**The task**
In the listing below, look for "pixels" and copy every line that has it.

━━ Task data ━━

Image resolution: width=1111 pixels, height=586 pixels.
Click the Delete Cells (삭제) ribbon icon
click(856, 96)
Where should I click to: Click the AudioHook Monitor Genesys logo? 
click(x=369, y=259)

━━━
━━ Task data ━━

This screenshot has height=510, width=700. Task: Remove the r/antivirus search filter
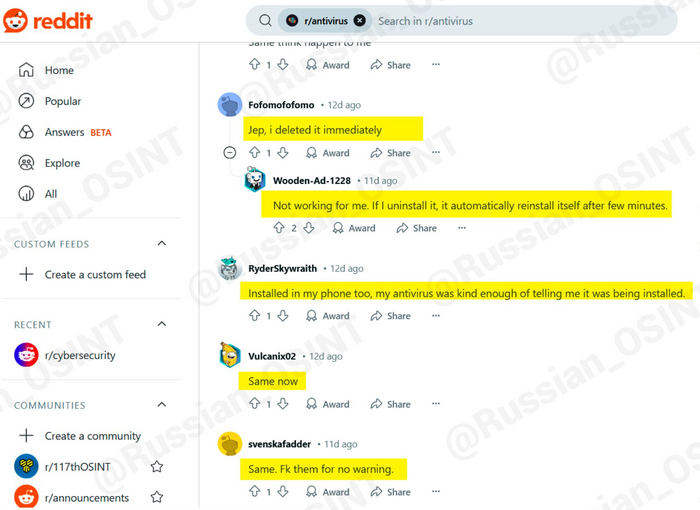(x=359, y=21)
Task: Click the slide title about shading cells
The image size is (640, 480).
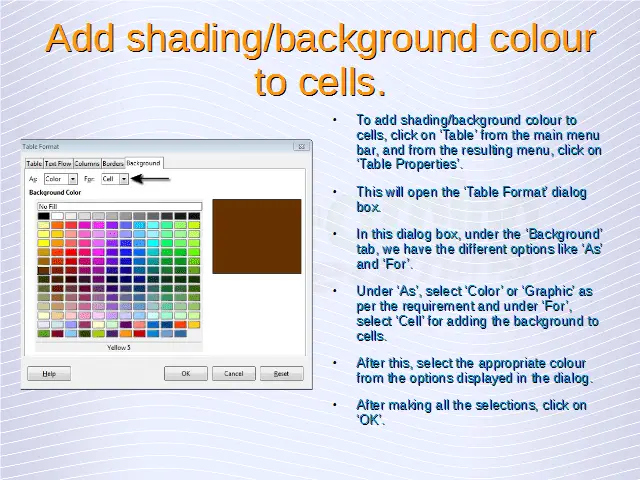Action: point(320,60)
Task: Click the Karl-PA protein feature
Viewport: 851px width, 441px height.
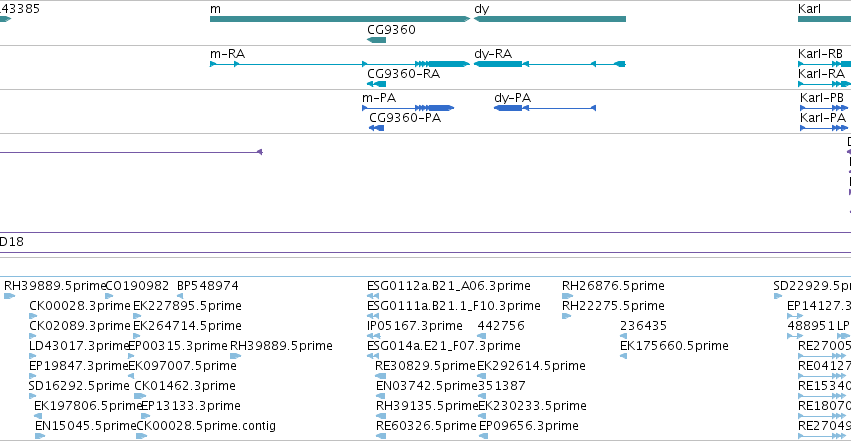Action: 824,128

━━━
━━ Task data ━━

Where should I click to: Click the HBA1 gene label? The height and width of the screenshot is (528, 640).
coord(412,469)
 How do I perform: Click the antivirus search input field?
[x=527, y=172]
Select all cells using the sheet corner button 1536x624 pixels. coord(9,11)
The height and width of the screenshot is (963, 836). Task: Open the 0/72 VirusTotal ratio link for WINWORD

━━━

**Response to this task**
Image resolution: width=1111 pixels, height=586 pixels.
Select all cells using the sheet corner button 1536x624 pixels. coord(9,11)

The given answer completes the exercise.